さらに、上位モデルの「Gグレード」で最も人気のある機能のひとつのリバースカメラが、Eグレードでもオプションで利用できるようになった。

トヨタモーターフィリピンによると、これらの新しい機能が加えられたEグレードは、モダンでスタイリッシュ、広々として効率的でありながら、手頃な価格のファミリーカーとしての地位を維持しており、価格を気にすることなくSUV体験を楽しみたいユーザーに最適という。

トヨタラッシュのすべてのバリエーションには、220mmの最低地上高、7インチのインフォテインメントシステム、バックソナーなどを装備している。6つのSRSエアバッグ、ABS、VSCなどの安全機能も採用した。ラッシュは2018年4月、衝突安全テストのアセアンNCAPにおいて、最高評価の5つ星を獲得した。ラッシュの各システムには、品質、耐久性、信頼性を提供するというトヨタの確かな利点が息づいているという。

ボディカラーは、全6色を用意した。ボルドー、レッド、ブロンズ、ブラック、シルバー、ホワイトをラインナップする。

1.5リットル直列4気筒ガソリンエンジンを搭載

エンジンは、「2NR-VE」型1.5リットル直列4気筒ガソリン自然吸気ユニットだ。最大出力は102ps/6000rpm、最大トルクは13.6 kgm/4200rpmを発生する。トランスミッションは5速MTまたは4速ATとした。車両重量は1870kg。

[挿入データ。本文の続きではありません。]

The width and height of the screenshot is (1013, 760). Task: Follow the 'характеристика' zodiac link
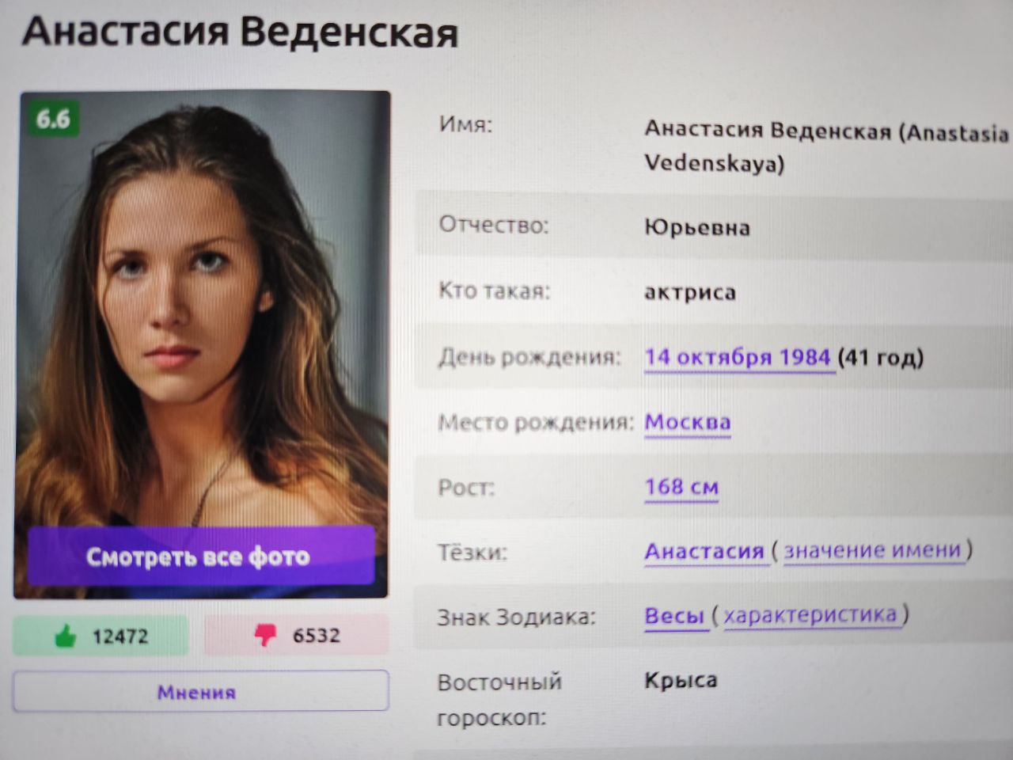[812, 614]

ボディサイズは全長4435mm、全幅1695mm、全高1705mm、ホイールベース2685mm。最小回転半径は5.2mとした。3列シートのうち、2列目は60対40分割、3列目は50対50分割となる。タイヤサイズは、Eグレードが215/65R16、Gグレードが215/60R17を装着している。Gグレードには、スモーククローム仕上げのフロントグリル、革巻きステアリングホイール&シフトレバーが装着される。

改良新型ラッシュのフィリピンでのベース価格は、1.5リットルエンジンを搭載するEグレードのMTが98万3000ペソ(約213万円)、ATが102万3000ペソ(約222万円)だ。トップグレードのGグレードは、ATのみで110万ペソ(約239万円)とした。フィリピン全土のトヨタの70のディーラーを通じて、販売されている。